Citation :The issues you point out are more to do with the silicone mold that the polymer, especially when it comes to the small "bridging" between features that you point out. As mentioned, the polyamide flows very well, which means if the mold doesn't seal perfectly then the injection pressure will cause some polymer to escape. Luckily, since these are plastic, you just need a small pair of wire cutters or your hobby knife to clean them up. Silicone molds enable significantly more feature complexity, such as undercuts and other features that would lock a part in a metal mold, but at the cost of reduced tolerances and small leaks. Assuming this is early days for CB with this process, I expect they will improve as they tune their clamping and injection pressures, as well as develop design standards for molded features to reduce leak paths.
Citation :Of all of the issues, the only ones that really concern me are the ragged holes on both sides. This looks almost like flow freeze, as if the mold gating and flow path was not optimized correctly. There also appears to be slight mold misalignment in a few of the shots as well. I anticipate that this kind of issue will be prevalent in the 1st gen of molded plastics, but hopefully CB implements a stricter QC policy on the initial production to catch these kind of issues and then learns how to refine their mold designs for the next generation.
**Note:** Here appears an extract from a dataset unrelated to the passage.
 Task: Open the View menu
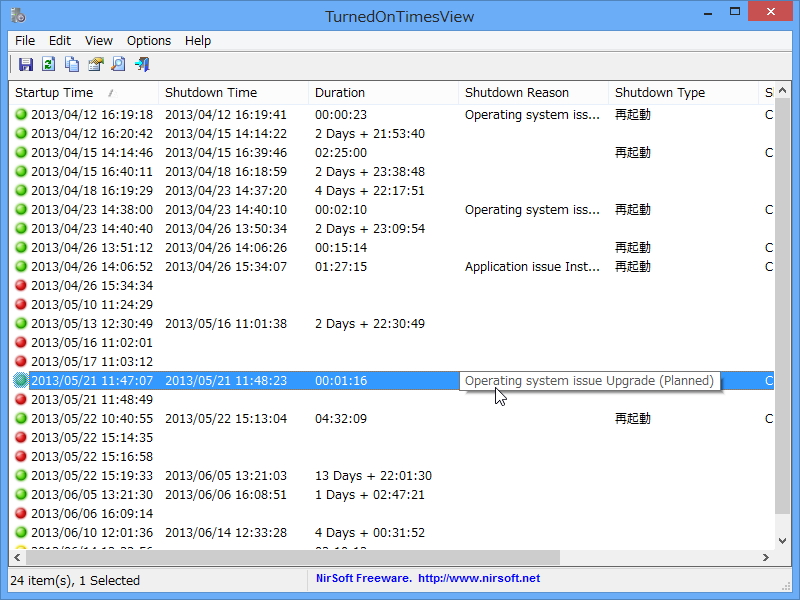pos(98,41)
Citation :Polymer's with "watery" viscosity are more likely to have flashing issues (since they want to flow into gaps, but I don't think they would cause the other issues we see here. The bubble and detail issues are more likely mold design related - bubbling is usually caused by a lack of proper venting (nowhere for the air to go when the injection happens). Silicone molds are also hard to temperature control (in a metal mold you will usually have water piping or build in electric heaters to maintain a specific mold temp. This can make the polymer more likely to freeze when its injected through a tight joint in the model or if the polymer is trying to fill a detailed feature that is far from the gate (and therefore colder). Unlike some cheaper plastics, polyamide starts to degrade if it is more than about 20 degrees C above its melt temp, so you can't just overheat it to give yourself some buffer.
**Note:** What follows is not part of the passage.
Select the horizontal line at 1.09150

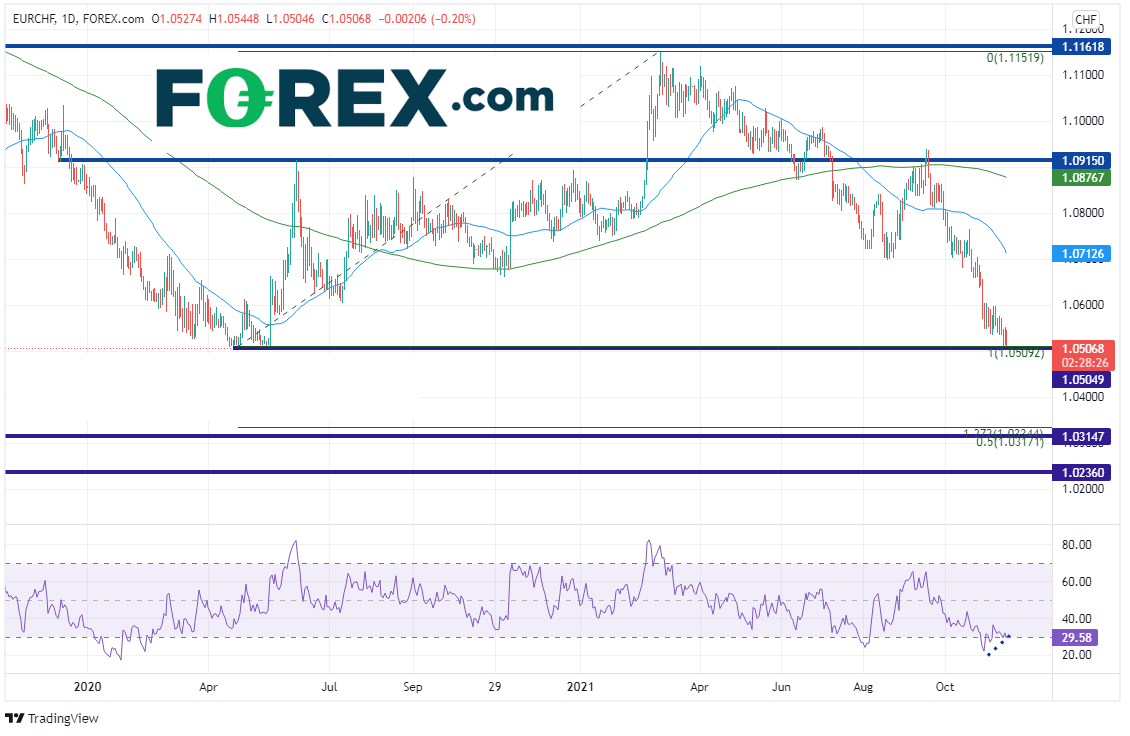point(500,160)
Citation :Yep, mold freeze is a huge consideration in mold design and is probably something that CB didn't have to worry about as much with metal casting since the metal has a higher thermal mass. Cast/injection materials always cool from the outside in, so areas where flow is restricted have the effect of cooling faster and also causing a drop in packing pressure as the entrance to a cavity can freeze before its fully filled. To fix it, you either need to have the part multi-gated so that there are no major restrictions between the gate and the cavities or you change your design rules to mandate minimum opening sizes that are large enough not to freeze until the cavity is fully packed.
Citation :This is correct, nylon is already below its glass transition temperature at room temperature so further cooling it (short of liquid nitrogen) will not produce a meaningful change in properties. The rough filed surface is not due to the plastic melting - rather it is due to the high abrasion resistance of nylon polymers. As CB recommended, cutting and fine sandpaper will yield a much better surface finish. A wet sanding technique is ideal to reduce surface scratches.